By Ansley Franco
Nearly five years ago, the No Surprises Act laid the groundwork for a significant shift in healthcare business practices in the form of increased data transparency. For physicians, administrators and hospital leaders, access to clear financial information is no longer a luxury. It is becoming a necessary tool for negotiating contracts, evaluating partnerships and planning for long-term stability.
“The value for physicians and administrators is that the information is available to understand what everyone’s allowables are. This gives us the opportunity to work from a position of knowledge when we engage in contract negotiations or when considering joining an accountable care organization. This is applicable in numerous situations,” President and CEO of e3c3 Consulting Cameron Cox said.
E3c3 works with independent practices and health systems across the country, advising them on regulatory compliance, revenue cycle management and strategic planning. For Cox, transparency is more than a buzzword. It is a practical way for physicians to understand where they stand in the marketplace, allowing them to make decisions without being left in the dark.

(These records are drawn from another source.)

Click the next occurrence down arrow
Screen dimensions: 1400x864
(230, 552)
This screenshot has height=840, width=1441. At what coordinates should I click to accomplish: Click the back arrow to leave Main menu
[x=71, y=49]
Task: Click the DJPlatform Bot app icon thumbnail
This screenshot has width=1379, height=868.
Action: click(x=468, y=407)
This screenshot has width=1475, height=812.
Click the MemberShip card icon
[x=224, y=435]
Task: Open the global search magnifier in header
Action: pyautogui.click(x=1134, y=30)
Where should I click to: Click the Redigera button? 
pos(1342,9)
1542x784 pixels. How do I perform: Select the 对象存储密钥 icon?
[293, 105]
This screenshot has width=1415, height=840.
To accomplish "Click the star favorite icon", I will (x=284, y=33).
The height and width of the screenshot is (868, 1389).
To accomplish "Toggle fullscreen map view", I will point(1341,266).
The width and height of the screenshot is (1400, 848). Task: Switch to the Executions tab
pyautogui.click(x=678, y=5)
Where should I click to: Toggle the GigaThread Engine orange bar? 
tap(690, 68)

Adam Garner, business development officer at After Transparency, agrees. His company helps hospitals and provider groups make sense of the complex financial information they receive. After Transparency gathers data, organizes it and makes it usable for decision makers who need to understand not just what the numbers say, but how to act on them.
“It levels the playing field. It gives information to providers that they didn’t know before. And carriers have had this for a while,” Garner said. “Providers have never known what they were getting paid in comparison to their competitors.”
To explain the importance of data transparency, Cox compared it to choosing between gas stations. Drivers can see prices from the road and decide where to fill up based on affordability. In the medical world, providers now have similar visibility. They can see whether the facility down the road is being reimbursed more for the same procedure, which allows them to take the information to the insurance company.
“The thought process is that openness will create competition, which will be healthy, and will drive up reimbursement for providers, while lowering costs and increasing options for the patient,” Garner said.
In Alabama and across the Southeast, independent physicians can feel the weight of negotiating with large insurers. Blue Cross and Blue Shield of Alabama remains the state’s dominant carrier, which can make transparency even more important. Understanding allowable amounts and reimbursement trends helps physicians evaluate whether contracts are sustainable. “This data transparency empowers physicians to realize that maybe ‘I’m worth more than you say I am’,” Garner said. “Those are the assumptions. We’ll see how that plays out.”
Both Garner and Cox believe that the shift toward transparency is still in its early stages. Regulations have forced insurers and hospitals to publish more information, but the process of turning raw data into actionable knowledge remains a challenge, in part because of the enormous scale of the data. That’s where consulting firms and data platforms can make a difference, especially for independent practices that may lack the resources to do it on their own.
“The challenge with the data is that it’s massive. So, it’s really not available for the layperson. I couldn’t just go through it, even though it’s free,” Cox said. “You can’t do anything with it. It’s larger than the Library of Congress.”
Garner agreed, adding that the first obstacle for any provider is simply obtaining the data. “It is public, but just like Mount Everest is public, you need experts to navigate and get you there.”
Cox says the importance of this work cannot be overstated because the data ultimately affects every provider with a private insurance contract, as well as employers and patients.
Some physicians hesitate when they hear the cost of turning transparency data into a usable format. “Let’s say it costs you $5,000 to get the data in a format in which I can use it,” Cox said. “They don’t understand the upside to it. Most physicians, when they hear the word expense, think of overhead. When I hear the word expense, I think investment. You can use this information to do different things; it doesn’t have to just be contract negotiations. It can be all kinds of things with regard to your practice.”
Looking ahead, Cox hopes to simplify the data and get it into the hands of every provider. Garner sees the potential for transparency to be used by the patient to determine where the most affordable option for care is based on their insurance.
For Alabama’s physicians, the takeaway is straightforward. Transparency is no longer something to watch from a distance. It is a resource that can be used now, while the healthcare market continues to evolve.